I Cristeros massacrati dallo Stato laico

«Il governo ci sta prendendo tutto: il mais, i pascoli, gli animali e, come se non fosse abbastanza, vogliono che viviamo come bestie, senza religione e senza Dio». Questa lamentela di campesino spiega perché i cattolici messicani (cioè, tutto il popolo) nel 1926 decisero di prendere le armi (caso più unico che raro nella storia contemporanea) e combattere per la libertà religiosa in nome di Cristo Re, la cui festa era stata istituita da Pio XI l'anno prima. Così, l'insurrezione fu chiamata «Cristiada» e loro «Cristeros». Un esercito di ben 50mila uomini, addestrati e inquadrati da generali professionisti, fino al 1929 tenne in scacco i governativi e arrivò a costituire uno stato nello Stato.
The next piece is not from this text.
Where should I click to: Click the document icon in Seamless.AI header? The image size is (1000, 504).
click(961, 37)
Poi intervenne la diplomazia internazionale e il Papa, dopo ben tre encicliche sul caso Messico, si piegò al compromesso per evitare ulteriori spargimenti di sangue. Fu un errore. I Cristeros, pur vittoriosi, deposero le armi e per i dieci anni seguenti subirono la mattanza vendicativa del governo, che li stanò uno a uno e li massacrò. Un film dello scorso anno, Cristiada, megaproduzione hollywoodiana, ripercorre questa storia che pochi conoscono. Con Andy Garcia (nei panni del generale cristero Gorostieta), Eva Longoria e Peter O'Toole. Non ancora distribuito in Italia, bisogna leggere il nuovo libro, documentatissimo, di Mario A. Iannaccone Cristiada. L'epopea dei Cristeros in Messico (Lindau, pagg. 368, euro 26).
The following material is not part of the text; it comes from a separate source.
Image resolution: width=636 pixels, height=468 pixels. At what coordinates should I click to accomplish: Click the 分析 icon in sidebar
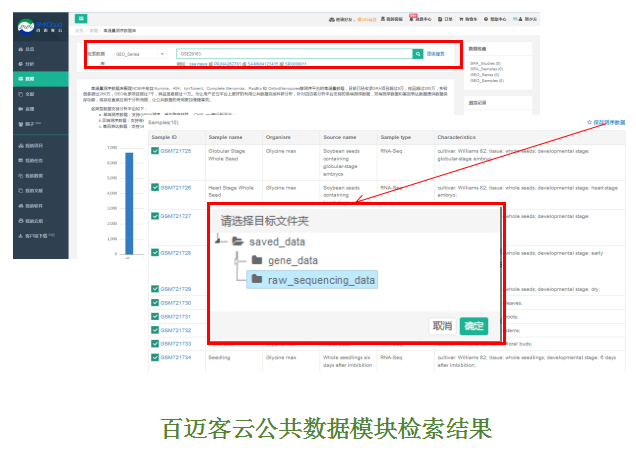point(15,63)
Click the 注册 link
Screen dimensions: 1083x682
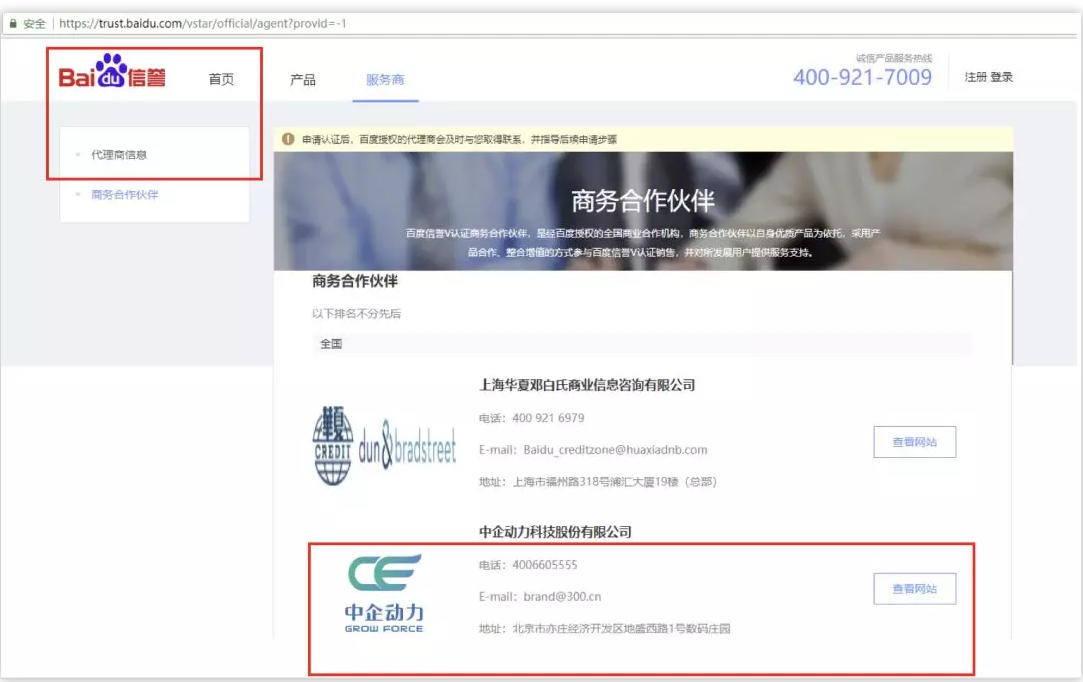(975, 77)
In sintesi: nel 1917 il Messico ebbe una Costituzione improntata a un laicismo esasperato, un mix di giacobinismo massonico e leninismo. Finché governò Porfirio Díaz fu applicata con mano di velluto. Che divenne pugno di ferro quando salì al potere Plutarco Elías Calles, un fissato della «modernizzazione» tramite sradicamento del cattolicesimo. In realtà il laicato cattolico messicano era tra i più avanzati applicatori della Rerum novarum con sindacati, scuole, leghe operaie, patronati, associazioni di mutuo soccorso, cooperative. Ma Calles, che lo stesso ambasciatore americano descriveva come fanatico, espulse i vescovi e i preti che non si piegavano (cioè, tutti) al progetto di una chiesa «patriottica» (come oggi in Cina) obbediente a lui e non a Roma. Sospeso il culto in tutto il Paese, i cattolici si organizzarono per boicottare i prodotti di Stato (tabacchi, teatri, ferrovie, banche). Ma cominciarono le fucilazioni, le impiccagioni, gli arresti arbitrari. E la parola passò alle armi. I governativi non facevano prigionieri e non distinguevano tra combattenti e civili, donne e bambini (la Chiesa ha beatificato molti di questi martiri, alcuni di soli dieci anni). Anzi, con anticipo rispetto all'Urss, crearono i campi di concentramento. E i cattolici messicani divennero una «chiesa del silenzio» ante litteram, coi preti clandestini (John Ford nel 1947 ci fece un film, La croce di fuoco, con Henry Fonda). Migliaia di donne, inquadrate nelle Brigate Giovanna D'Arco, procuravano le munizioni nascondendole sotto gli abiti. Scoperte, facevano una fine atroce. Ma tutto il popolo stava coi Cristeros, fornendo assistenza e supporto logistico. Così, Calles fu costretto a rivolgersi agli Usa. Ne ebbe armi e mezzi in cambio (al solito) di concessioni petrolifere.
La guerra civile costò ai cattolici 300mila morti, tra caduti sul campo o per via delle repressioni indiscriminate. Ma per tre anni solo il Nord fu veramente sotto il controllo governativo. Non solo. L'armata cristera avrebbe sicuramente vinto la partita se l'episcopato in esilio non le avesse ordinato di deporre le armi. I cattolici obbedirono e si fidarono degli accordi, «Arreglos», tra governo e vescovi. Accordi che il governo si guardò bene dal rispettare, tanto che ancora nel 1979, a mezzo secolo di distanza, Giovanni Paolo II in visita in Messico (primo Papa nella storia) veniva accolto come «signor Wojtyla», visto che in quel Paese i preti potevano circolare solo in borghese e governava da sempre il Partito Rivoluzionario Istituzionale (sic), quello della Costituzione del 1917.